Pewarta: Dwi Arifin
Koran SINAR PAGI (Tasikmalaya) -, Puncak kegiatan Festival Desa 2021 diselenggarakan di kampung adat Sunda, yaitu Kampung Naga yang terletak di Kec. Salawu, Kab. Tasikmalaya, dan juga disiarkan secara live streaming melalui saluran youtube DPMD Jabar pada Kamis (16/12).
Serangkaian acara telah dipersiapkan untuk memeriahkan puncak Festival Desa 2021, salah satunya adalah tayangan perdana film dokumenter, video dan peluncuran buku profil Kesatuan Masyarakat Hukum Adat (KMHA) Kampung Naga, Kampung Dukuh, Kampung Kuta, dan Kampung Sirnaresmi.
Gubernur Jabar, Kang Emil yang hadir secara daring, menyebutkan bahwa pembuatan film dokumenter, video dan peluncuran buku profil KMHA di 4 (empat) kampung adat ini, memberikan inspirasi sekaligus menyadarkan kita tentang kekayaan seni budaya dan tatanan hukum adat yang ada di Jawa Barat.

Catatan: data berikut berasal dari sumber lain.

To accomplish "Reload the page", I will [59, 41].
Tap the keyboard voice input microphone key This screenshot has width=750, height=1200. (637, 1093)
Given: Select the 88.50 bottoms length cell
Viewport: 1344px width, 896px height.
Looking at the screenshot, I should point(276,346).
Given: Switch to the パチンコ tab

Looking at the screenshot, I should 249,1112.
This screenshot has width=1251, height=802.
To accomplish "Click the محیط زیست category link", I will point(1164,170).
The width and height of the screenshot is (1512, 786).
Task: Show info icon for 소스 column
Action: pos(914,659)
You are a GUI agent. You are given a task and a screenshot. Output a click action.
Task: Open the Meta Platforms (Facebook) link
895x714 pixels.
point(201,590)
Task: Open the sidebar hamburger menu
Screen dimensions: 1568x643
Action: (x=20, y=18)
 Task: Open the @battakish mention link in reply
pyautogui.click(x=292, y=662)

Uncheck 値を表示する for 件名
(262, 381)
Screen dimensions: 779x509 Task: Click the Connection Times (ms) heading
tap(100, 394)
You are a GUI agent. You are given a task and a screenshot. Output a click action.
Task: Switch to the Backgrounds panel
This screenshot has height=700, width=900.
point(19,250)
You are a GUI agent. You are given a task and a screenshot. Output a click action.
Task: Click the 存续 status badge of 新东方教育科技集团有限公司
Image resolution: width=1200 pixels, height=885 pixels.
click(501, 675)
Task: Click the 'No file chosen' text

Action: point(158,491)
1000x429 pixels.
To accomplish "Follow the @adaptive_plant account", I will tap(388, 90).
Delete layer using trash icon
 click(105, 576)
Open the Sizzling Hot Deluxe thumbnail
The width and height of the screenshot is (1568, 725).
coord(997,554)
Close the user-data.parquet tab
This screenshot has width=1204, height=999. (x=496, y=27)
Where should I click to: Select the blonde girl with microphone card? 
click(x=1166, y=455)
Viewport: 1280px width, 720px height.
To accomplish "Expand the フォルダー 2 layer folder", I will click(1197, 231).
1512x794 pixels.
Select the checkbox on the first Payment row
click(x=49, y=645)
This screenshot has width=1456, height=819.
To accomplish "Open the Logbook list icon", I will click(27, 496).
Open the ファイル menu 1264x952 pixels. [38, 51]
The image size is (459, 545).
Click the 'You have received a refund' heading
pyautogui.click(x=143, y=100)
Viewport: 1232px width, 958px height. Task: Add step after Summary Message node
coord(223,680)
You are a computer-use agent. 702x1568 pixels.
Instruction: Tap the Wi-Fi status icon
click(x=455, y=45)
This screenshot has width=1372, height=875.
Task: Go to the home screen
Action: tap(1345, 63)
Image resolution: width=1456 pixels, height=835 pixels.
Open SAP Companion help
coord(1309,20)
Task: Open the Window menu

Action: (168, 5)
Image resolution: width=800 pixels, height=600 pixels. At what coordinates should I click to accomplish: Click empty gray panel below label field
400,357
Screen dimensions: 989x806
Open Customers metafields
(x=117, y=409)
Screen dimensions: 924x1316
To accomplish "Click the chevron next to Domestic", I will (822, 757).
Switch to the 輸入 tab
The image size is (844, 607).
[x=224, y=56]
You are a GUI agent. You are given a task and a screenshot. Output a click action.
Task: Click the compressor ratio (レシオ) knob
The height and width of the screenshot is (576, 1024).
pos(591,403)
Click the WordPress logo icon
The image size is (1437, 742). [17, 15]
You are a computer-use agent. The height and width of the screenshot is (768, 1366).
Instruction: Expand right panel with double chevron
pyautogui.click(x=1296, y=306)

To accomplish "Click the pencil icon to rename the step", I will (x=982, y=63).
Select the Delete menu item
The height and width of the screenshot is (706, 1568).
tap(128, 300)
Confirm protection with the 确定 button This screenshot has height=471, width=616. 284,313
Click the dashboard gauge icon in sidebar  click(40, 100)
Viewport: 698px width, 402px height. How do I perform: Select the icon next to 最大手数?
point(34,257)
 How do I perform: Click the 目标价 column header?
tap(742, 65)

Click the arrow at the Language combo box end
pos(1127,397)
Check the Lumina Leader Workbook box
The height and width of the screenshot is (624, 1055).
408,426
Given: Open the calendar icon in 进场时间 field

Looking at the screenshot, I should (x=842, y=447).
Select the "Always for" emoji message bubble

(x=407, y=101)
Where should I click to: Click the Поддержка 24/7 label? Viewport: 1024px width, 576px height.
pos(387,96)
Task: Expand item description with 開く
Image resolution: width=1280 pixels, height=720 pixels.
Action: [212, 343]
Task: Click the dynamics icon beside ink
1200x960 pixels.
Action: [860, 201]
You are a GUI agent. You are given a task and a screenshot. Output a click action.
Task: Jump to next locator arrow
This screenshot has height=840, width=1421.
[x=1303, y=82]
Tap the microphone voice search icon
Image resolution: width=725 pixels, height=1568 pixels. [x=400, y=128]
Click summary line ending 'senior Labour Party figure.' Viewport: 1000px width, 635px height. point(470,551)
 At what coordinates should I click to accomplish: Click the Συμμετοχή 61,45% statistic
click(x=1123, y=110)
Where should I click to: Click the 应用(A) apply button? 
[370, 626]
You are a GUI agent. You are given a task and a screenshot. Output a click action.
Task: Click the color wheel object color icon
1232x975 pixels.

“Kekayaan budaya ini harus dijaga dan dilestarikan, juga diperkenalkan kepada anak cucu sebagai generasi penerus bangsa”, ujar Kang Emil.
Lebih lanjut Kang Emil menegaskan kepada Pemerintah Kabupaten/Kota segera mengambil langkah-langkah terhadap pengakuan dan perlindungan atas keberadaan masyarakat hukum adat ini, sehingga mereka memiliki legalitas pengakuan dari pemerintah.
Sejalan dengan yang disampaikan Kang Emil, Kepala DPMD Prov. Jabar menegaskan bahwa betapa pentingnya mendokumentasikan hal-hal unik dan menarik tentang desa dengan beragam potensi yang dimilikinya. Sehingga, tulisan dan video tersebut dapat menjadi bahan yang berguna, juga media untuk meningkatkan kecintaan kepada desa.
“Tercatat sekitar 120 dokumentasi carita desa yang diikutsertakan dalam penilaian”, jelas Kepala DPMD Prov. Jabar, Dicky Saromi.
Pada acara tersebut, diserahkan pula berbagai piagam penghargaan, penyerahan mobil Maskara, hadiah Lomba Menulis & Video Carita Desa, bantuan dacin (alat timbang bayi), bantuan 110 paket sembako bagi masyarakat di Kampung Naga, dan hadiah bagi anak-anak sekolah.
Untuk lomba kategori Menulis Carita Desa, Juara I diraih Desa Cimindi Kab. Pangandaran, Juara II Desa Ciwaru Kab. Kuningan, dan Juara III Desa Awassagara Kab. Garut.
Sementara untuk kategori Video Carita Desa, Juara I Desa Sirnaresmi Kab. Sukabumi, Juara II dan III disabet oleh Desa Lingkung Pasir dan Desa Pangrumasan yang keduanya berasal dari desa di Kab. Garut.
Selanjutnya, masing-masing juara kategori lomba, pihak panitia memberikan hadiah berupa uang sebesar Rp. 6 juta untuk Juara I, Rp. 5 juta Juara II, dan Rp. 4 juta Juara III.